180 Life Sciences recently announced licensing of a compound called HMGB1. Tell us more about HMGB1 and the company’s plans for it.
The company is also working on other areas of fibrosis, not just Dupuytren’s Contracture and Frozen Shoulder, but other areas like liver fibrosis, which occurs with NASH. And we are working on ways to prevent that as well, much like we’re working on Dupuytren’s and Frozen Shoulder. The fibrosis in the liver is really hard to reverse, and there are no real agents that do that, but there’s a lot of people trying different things. Now what the HMGB-1 does, it doesn’t change the fibrosis, but once the fibrosis is stopped, it could help the liver cells to regenerate. So this is kind of a regenerative medicine. It makes the tissues regenerate, whether it’s heart or whether it’s liver or whether it’s lung or whatever. And so it’s going to be used after the fibrosis is stopped. And so that’s kind of what we’re interested in. And we’re just getting that program off the ground and making the initial compounds to do our testing.
Any closing thoughts?
Well, I’d like to talk about our team. The company was founded by Dr. Mark Feldmann, who was the one, he was the original person who figured out that TNF was causing the joint destruction and arthritis, and with he and I and others, that actually did the very first trials ever. And this was done in patients with wheelchairs, and they actually got up out of their wheelchairs and walked around. It was a phenomenal moment. We had no idea it would work that well. And some of them actually did a pirouette down some stairs. We have videos of this. So it’s kind of like The Awakening movie where they gave them the L-DOPA and they all woke up. Well, in this case, they got up out of their wheelchairs and there’s no patients in wheelchairs with rheumatoid arthritis in the whole world because of that drug, and the ones that followed on.

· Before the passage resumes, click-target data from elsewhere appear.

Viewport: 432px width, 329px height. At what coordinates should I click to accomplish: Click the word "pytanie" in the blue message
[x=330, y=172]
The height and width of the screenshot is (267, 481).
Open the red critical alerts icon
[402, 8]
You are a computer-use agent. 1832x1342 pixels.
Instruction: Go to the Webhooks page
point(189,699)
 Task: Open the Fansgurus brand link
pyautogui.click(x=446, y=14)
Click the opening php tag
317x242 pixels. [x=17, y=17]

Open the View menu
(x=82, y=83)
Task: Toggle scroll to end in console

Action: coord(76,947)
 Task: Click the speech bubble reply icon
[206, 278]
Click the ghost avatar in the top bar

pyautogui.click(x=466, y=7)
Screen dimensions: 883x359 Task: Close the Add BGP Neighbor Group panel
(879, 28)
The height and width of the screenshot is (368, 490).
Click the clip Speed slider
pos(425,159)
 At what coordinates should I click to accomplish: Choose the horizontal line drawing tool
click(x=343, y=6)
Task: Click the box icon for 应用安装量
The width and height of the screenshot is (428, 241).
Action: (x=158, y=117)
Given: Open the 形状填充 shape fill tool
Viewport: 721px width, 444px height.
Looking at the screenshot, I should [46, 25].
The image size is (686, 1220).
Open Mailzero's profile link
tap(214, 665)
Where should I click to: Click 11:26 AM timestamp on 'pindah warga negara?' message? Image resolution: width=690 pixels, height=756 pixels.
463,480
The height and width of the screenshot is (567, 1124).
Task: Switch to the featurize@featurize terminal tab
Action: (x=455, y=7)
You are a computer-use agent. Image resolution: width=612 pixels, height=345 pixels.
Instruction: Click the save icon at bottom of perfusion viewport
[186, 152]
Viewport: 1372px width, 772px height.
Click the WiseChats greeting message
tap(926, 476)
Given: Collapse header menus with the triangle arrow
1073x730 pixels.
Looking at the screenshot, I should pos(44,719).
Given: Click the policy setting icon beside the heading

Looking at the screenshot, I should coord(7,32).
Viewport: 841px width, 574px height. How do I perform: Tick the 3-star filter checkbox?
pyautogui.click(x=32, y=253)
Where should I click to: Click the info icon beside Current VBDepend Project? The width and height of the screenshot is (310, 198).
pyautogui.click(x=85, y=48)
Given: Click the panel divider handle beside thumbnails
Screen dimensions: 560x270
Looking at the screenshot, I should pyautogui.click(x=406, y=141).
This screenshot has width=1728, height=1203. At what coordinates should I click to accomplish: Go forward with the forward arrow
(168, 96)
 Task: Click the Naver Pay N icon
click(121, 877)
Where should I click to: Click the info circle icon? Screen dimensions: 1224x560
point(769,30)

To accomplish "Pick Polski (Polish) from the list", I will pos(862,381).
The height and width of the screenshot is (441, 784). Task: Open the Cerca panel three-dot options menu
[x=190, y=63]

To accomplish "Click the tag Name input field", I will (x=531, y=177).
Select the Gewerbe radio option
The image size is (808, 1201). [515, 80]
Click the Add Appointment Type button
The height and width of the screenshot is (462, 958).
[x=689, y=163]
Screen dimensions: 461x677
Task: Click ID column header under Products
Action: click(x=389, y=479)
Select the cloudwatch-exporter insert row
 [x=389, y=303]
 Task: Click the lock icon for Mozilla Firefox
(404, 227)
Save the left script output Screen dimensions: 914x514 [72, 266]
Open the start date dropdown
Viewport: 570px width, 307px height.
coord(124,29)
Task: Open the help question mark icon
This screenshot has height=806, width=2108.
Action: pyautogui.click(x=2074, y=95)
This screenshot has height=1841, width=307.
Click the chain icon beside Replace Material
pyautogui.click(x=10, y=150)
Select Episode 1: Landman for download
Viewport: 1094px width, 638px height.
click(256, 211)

The current Humira from AbbVie is the preferred one. But the whole idea and concept, we started back then. Other founders, Dr. Larry Steinman, he and Mark put 180 LS together. And he developed Tysabri, the very first drug to help MS patients. And it was another phenomenal discovery that he made. And he’s also working on MS and other areas. But so we have the leaders in inflammation as the people who actually founded the company. So it’s a pleasure to work with them. I’ve been acquainted with them off and on for the past, maybe 25 years, so working with them again is a real pleasure.